Wang, X.; Steel, L.; Fornetto, C.; Gonschorek, D.; Seifert, M.; Schubert, T.; Neuhauss, S. C.; Euler, T.; Baden, T.

Across sensory systems, neurons often encode stimulus changes of opposite sign as On and Off signals, a fundamental strategy for representing deviations from baseline. In vertebrate vision, this computation is classically attributed to an early, hardwired split in the retina, with segregated pathways subsequently propagated through downstream circuits. Here, we challenge this view. Combining comparative transcriptomics, pharmacology, genetics, in vivo imaging and electrophysiology in zebrafish, with validation in mouse retina, we show that On-Off coding is a latent and intrinsic property of visual circuits. Bipolar cells frequently co-express receptor systems of opposing polarity and can generate mixed responses that are normally suppressed by inhibitory circuitry.
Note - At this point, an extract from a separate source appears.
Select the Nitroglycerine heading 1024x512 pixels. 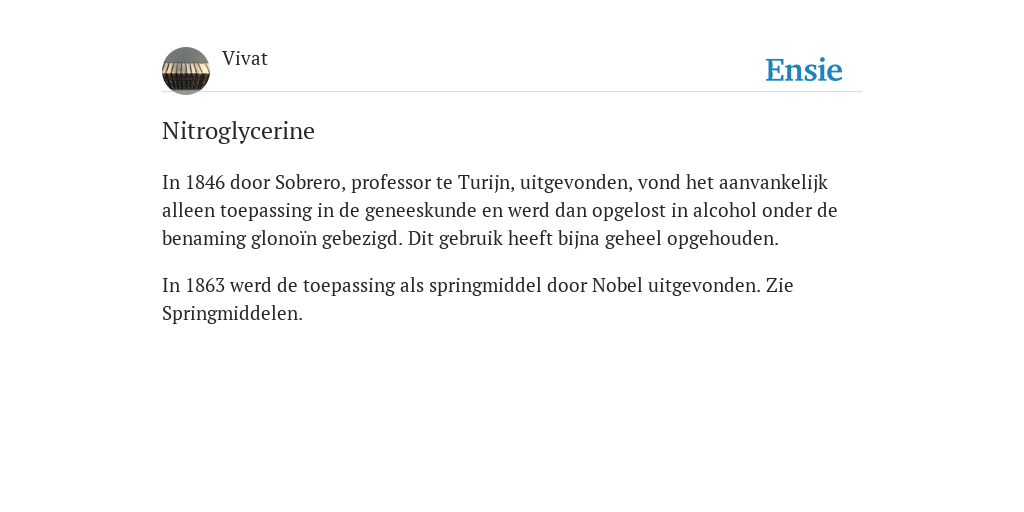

Disrupting inhibition or selectively blocking receptor pathways unmasks robust On-Off signalling. In addition, mixed On-Off responses emerge naturally as effective light input increases, including during development and at higher light levels. Across processing stages, including retinal ganglion cells and central neurons, inhibition repeatedly enforces apparent polarity segregation. Thus, polarity splitting is a distributed, dynamically regulated computation rather than a fixed circuit feature.